这其中便包括同样言语犀利的袁盎。袁盎早年跟晁错便多有不合,两人经常在朝中争执不休,谁也不服谁。争执的恶果到后来,终于演变成深深的忌恨,乃至于有袁盎的场合必定找不到晁错,有晁错的场合必定看不见袁盎。
袁盎的日子一直不好过,当年他在朝廷初展头角之时,很受刘恒赏识,袁盎因此屡屡犯颜直谏,刘恒一怒之下把他贬出京城,贬到了陇西当都尉,因为治陇有功,迁为吴王相。

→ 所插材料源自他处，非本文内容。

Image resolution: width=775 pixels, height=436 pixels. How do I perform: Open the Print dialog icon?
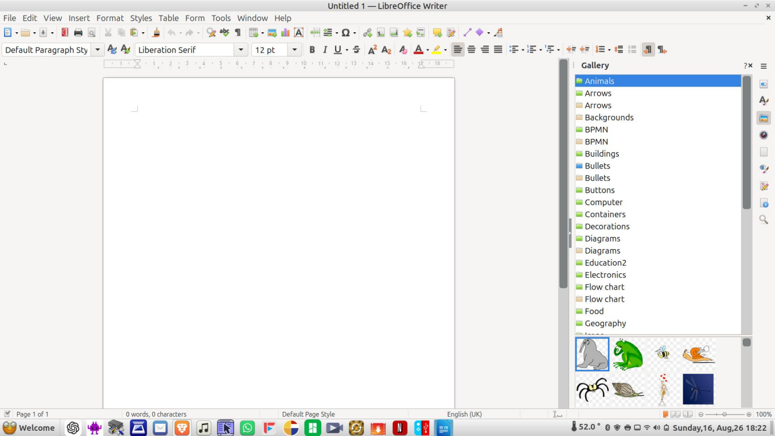click(78, 33)
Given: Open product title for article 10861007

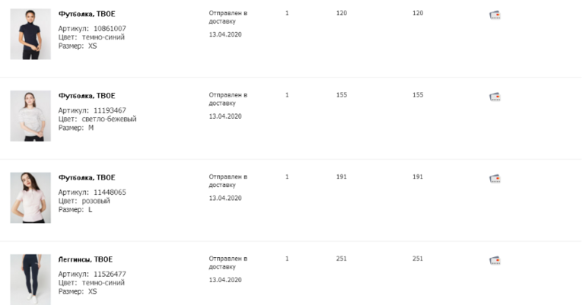Looking at the screenshot, I should (87, 14).
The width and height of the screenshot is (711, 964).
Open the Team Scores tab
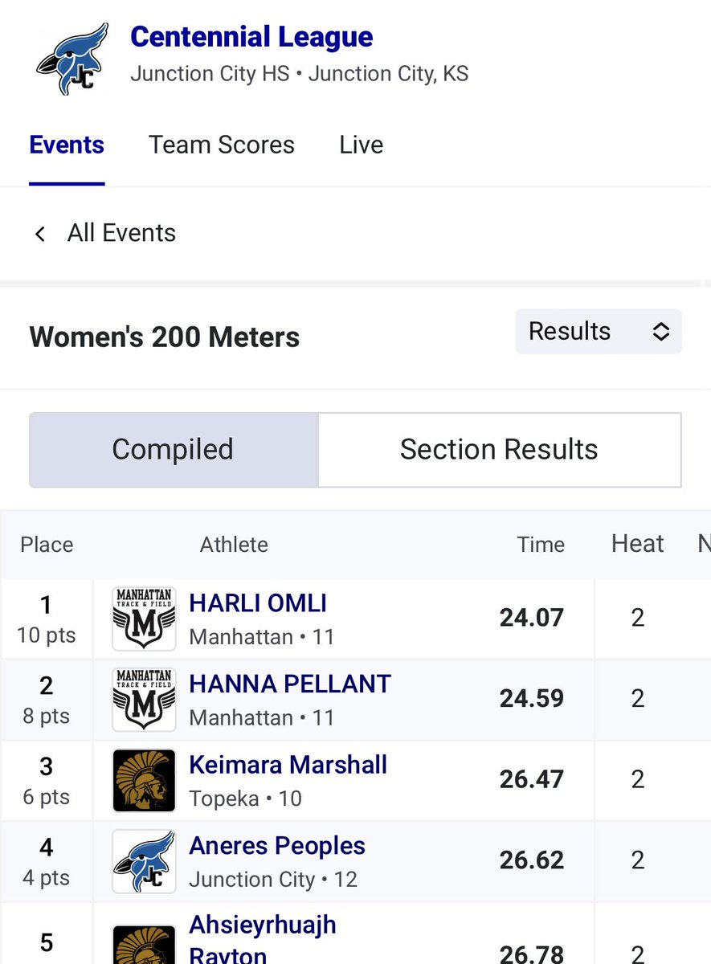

虽说吴国相距长安甚远,但袁盎一直是身在边疆,心系朝廷,为此还专门游说丞相申屠嘉,成为他的座上宾。因此,袁盎对于京城的风吹草动还是了然于胸的,当他得知晁错在朝廷飞扬跋扈,就预感到朝廷中必有一番大的变故。
袁盎对晁错有种说不出的嫉恨,而且晁错的得势令他更加的痛苦与惶恐,万一让晁错站稳脚跟,难保不对自己施加毒手。但在情况未明之下,他决定暂且忍耐一番,看看好戏再说。
果然不出所料。申屠嘉放弃了单纯的忍让和防守,向晁错发起了攻势。
申屠嘉知道对付这样的人,没有确凿的证据,是无济于事的。所以,申屠嘉表面不动声色,暗地里却对晁错盯得很紧。
在处理政务上,申屠嘉的人故意不配合晁错,希望晁错犯点错,他便可以置其于死地。
但令申屠嘉惊叹的是,在晁错的身上,不但找不到大问题,连小问题都找不到,这位新内史大人不但洁身自好,而且是个不折不扣的劳模。
这可苦了申老头,只能把怒火压在每日的闷酒当中。
景帝二年(前156年),六月,申老头正在庭院中侍弄着花花草草,算起来,他当了六年的丞相,今年是最轻闲惬意的。太宗皇帝在位时,虽然事情不由申屠嘉决定,至少还能过过手。新皇帝一登基,却全然变了,谏言无用,办事不用,一干文武都成了摆设。
咳!申屠嘉每想及此不免叹气。
正叹气间,家老前来耳语一番。
申屠嘉顿时眼睛放亮,大声道:“此事当真?”
“当真,老仆亲自去查探过了!”
申屠嘉老眼滴溜溜地转了起来,刚才的灰头丧气一扫而空,他激动地直往大堂上奔去,末了吩咐家老道:“叫心腹宾客前来议事!”
原来家老盯了晁错好几个月,总算有了点收获,晁错胆大至极,他居然未经奏准便私凿宫墙。以前介绍过,长安宫殿格局可以概括为十一区,八街,十二城门。北半部宫殿横排由东到西为明光宫,北宫,桂宫,明光宫与桂宫在那时未建,南半部横排由东到西为长乐宫,未央宫。晁错的内史府在长安城东北片区,每次要去未央宫,必须经过大街闹市。久而久之,晁错就感觉多有不便了,堂堂二千石官员每天要混迹于市井,那岂不是太折杀晁错了。如果,晁错仅仅只是个内史,倒也无话可说,可他现在名为内史,实为丞相,大事小事每天都处理不完,有的时候一天入宫数次也是常有的事。